Gouvernement de l’ombre
« Depuis 1992, je n’avais plus de contact avec Ben Ali, sauf un appel de condoléances en 2004 après le décès de ma mère. Mais le 10 janvier 2011, il a demandé à me voir de manière très discrète. Il ne maîtrisait plus la situation et hésitait à se séparer des Trabelsi et de sa femme dans l’intérêt du pays. L’issue était inéluctable », confie celui qui est aujourd’hui au coeur d’une abracadabrante affaire d’atteinte à la sécurité de l’État. Son retour déplaît, on le soupçonne même d’être l’instigateur d’un scénario politique postrévolutionnaire sur fond de jeu d’influence. Sans aucune preuve, Farhat Rajhi, ministre de l’Intérieur du gouvernement Ghannouchi II, l’accuse, en mai 2011, de tirer les fils d’un gouvernement de l’ombre et d’avoir un droit de regard sur la désignation de ministres. Les remous sont tels que le couvre-feu est de nouveau instauré. Cet homme qui ne brigue aucune charge n’en finit pas de susciter la suspicion, mais ses détracteurs ne trouvent pas de faille à celui qui clame qu’il n’a « jamais tiré d’avantages de [sa] position, [son] seul intérêt étant celui du pays », à la disposition duquel il met ses compétences de médiateur.

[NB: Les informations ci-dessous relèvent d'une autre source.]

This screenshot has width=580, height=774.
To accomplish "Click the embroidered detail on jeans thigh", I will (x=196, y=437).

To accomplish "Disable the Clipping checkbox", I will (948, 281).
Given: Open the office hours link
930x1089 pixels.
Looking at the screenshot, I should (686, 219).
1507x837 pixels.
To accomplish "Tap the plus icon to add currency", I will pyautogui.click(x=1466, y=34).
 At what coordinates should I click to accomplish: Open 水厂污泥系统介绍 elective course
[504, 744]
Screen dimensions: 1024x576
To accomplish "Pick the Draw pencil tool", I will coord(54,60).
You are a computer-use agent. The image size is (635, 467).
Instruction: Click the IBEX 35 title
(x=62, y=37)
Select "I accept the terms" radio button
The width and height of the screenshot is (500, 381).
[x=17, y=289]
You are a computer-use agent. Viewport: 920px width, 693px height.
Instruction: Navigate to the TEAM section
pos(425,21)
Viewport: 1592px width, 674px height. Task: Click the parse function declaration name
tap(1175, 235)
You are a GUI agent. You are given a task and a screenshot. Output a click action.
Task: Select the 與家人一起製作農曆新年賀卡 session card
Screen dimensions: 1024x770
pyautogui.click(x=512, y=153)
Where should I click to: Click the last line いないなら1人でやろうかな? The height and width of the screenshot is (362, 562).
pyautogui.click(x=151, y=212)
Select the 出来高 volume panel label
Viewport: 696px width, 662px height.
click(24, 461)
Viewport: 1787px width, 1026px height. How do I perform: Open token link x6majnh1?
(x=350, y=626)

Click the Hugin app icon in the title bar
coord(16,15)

On peine en effet à débusquer de noirs desseins chez le lobbyiste ; soit il est un maître de la manipulation, soit il est vraiment ce qu’il dit. Personne en tout cas n’apporte de preuves aux rumeurs persistantes. Si les objectifs d’El-Taief semblent difficiles à cerner, il répond quand même à toutes les sollicitations et reçoit beaucoup dans son bureau, ouvert à tous. Il reconnaît prodiguer volontiers des conseils, ce qui ne constitue pas en soi un délit. Ce père de deux enfants avoue que la politique est une passion telle que son épouse, Nadia, « a dû s’en accommoder par la force des choses ». Malgré les controverses qu’il suscite, cet homme de nature curieuse n’en reçoit pas moins les formations politiques de tous bords, soutient Nida Tounes, le parti de l’ex-Premier ministre Béji Caïd Essebsi, et indispose la troïka au pouvoir.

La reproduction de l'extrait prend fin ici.